Occasions Like Veterans Day Offer a Much Needed Opportunity to Reflect
I had the good fortune to participate yesterday in a Veterans Day commemoration in our community. I don’t often attend or provide part of the program at such gatherings. Yesterday reminded me why that is an error on my part. These are important reaffirmations of community on a very fundamental level.
I’d like to share with you a few observations that came out of the day for me that reflect the value of such gatherings. I hope they will encourage you to seek out such opportunities, too.
- Gatherings like this remind us that there are issues and callings far above the mundane elements of everyday life. That people respond to those calls is both encouraging and remarkable.

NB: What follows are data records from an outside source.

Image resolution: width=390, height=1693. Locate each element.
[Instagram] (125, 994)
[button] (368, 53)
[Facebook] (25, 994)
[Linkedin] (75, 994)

- As I looked around our gathering of a hundred or so, I saw some folks with whom I have very substantial political disagreements. Those disagreements did not, and will not, go away. But for at least one day, they were secondary to our shared experience as combat veterans. It reminded us all that no matter how strong and varied our disagreements, we still have things in common that should be celebrated together.
- We celebrated not just our veterans but their families as well. Military families are nothing short of remarkable. Even after over 30 years of hanging out with them, they awe me with their tenacity, dedication, and ingenuity. They represent the best of us. Veterans are lucky to have them in their corner.

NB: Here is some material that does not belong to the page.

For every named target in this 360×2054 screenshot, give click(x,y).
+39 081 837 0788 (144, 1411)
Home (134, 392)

- These commemorations also provide an opportunity to reflect on others who serve in different ways. Military service is unique in the danger it entails and the long family separations it demands. But in the same spirit of service and willingness to sacrifice, we do well to recognize fire fighters, law enforcement, and first responders, to name a few. These are people who take great risks, daily, to protect you and I.
- While we are on the category of law enforcement, let’s remember that a lot of good law enforcement officers are out there. The abuses we know of in law enforcement, especially in racial matters, is real and must be called out. I do so in part as a way of supporting the good police officers that are out there. I want them to know we appreciate them, and we have their back in cleansing their ranks of those not worthy to carry a badge.

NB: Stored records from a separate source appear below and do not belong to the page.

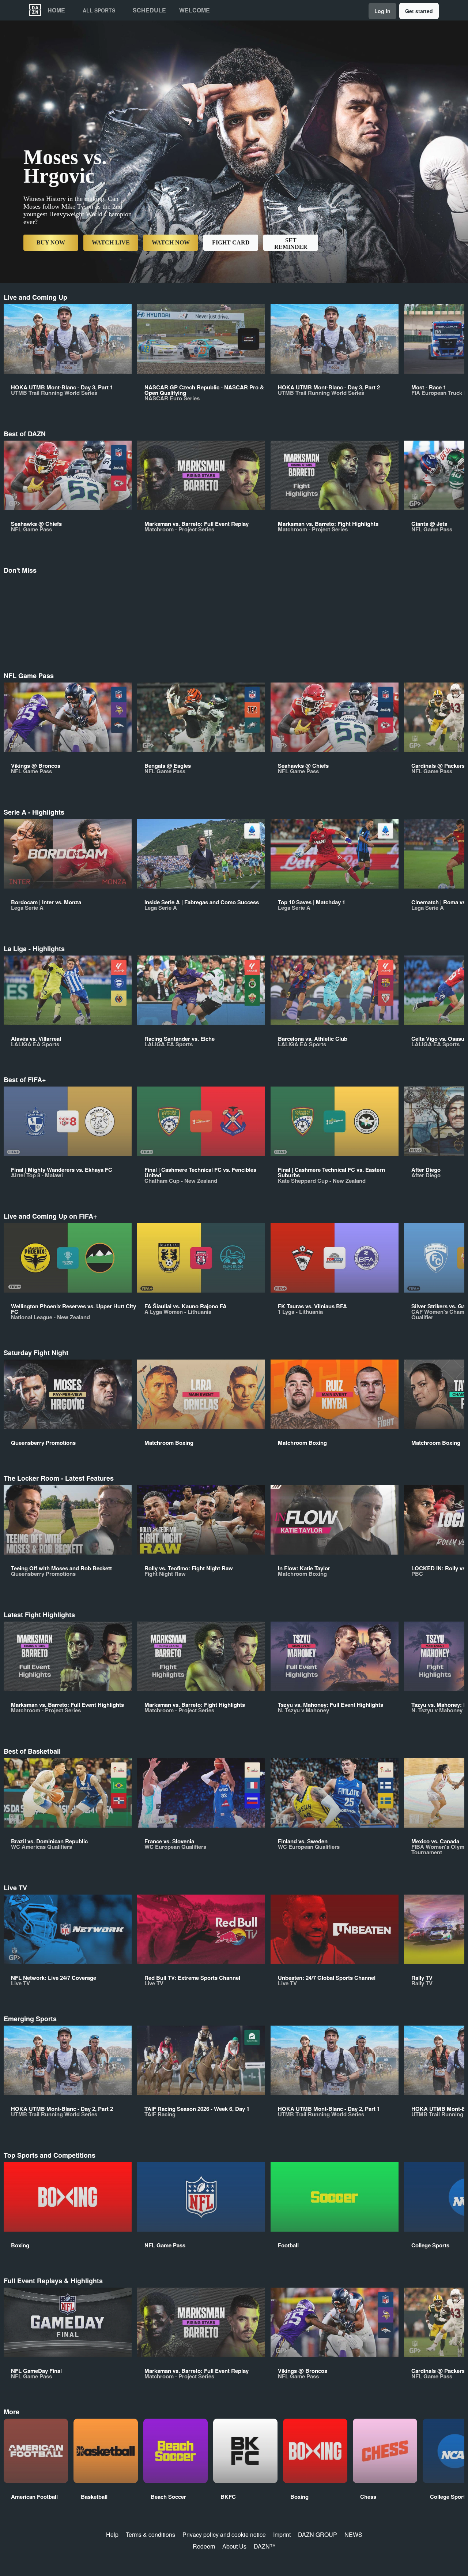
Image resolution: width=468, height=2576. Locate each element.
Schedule (149, 10)
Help (112, 2534)
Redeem (204, 2546)
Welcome (194, 10)
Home (56, 10)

- Few endeavors so fully engage the human experience as military service, especially in war. Yesterday we reflected on that. We had to call on Aristotle, the Bible, Shakespeare, a wide variety of music and some serious storytelling to barely capture what this is all about.
- There was much laughter and good-natured kidding, especially among the services. Occasionally, there was not a dry eye in the house. This is as it should be. We are gathered to reflect on the big issues of life. These are powerful social and emotional gatherings. They are at once cathartic and reassuring.
A closing thought. Too often activities like this are only attended by veterans and their families. That is a loss for the community. If you feel you have no connection to Veterans Day or Memorial Day, think again. People choose to serve because they want to do what is right by their community and their country. You need to meet them and hear their stories. Gatherings like this are living history, all around you. They will not be here forever. Take the opportunity to understand the decisions they made and the lives they lead as a result.
If you are a veteran or a supporting family of a veteran, thank you. I feel honored to walk in your company. May our country always remember who you are what you did.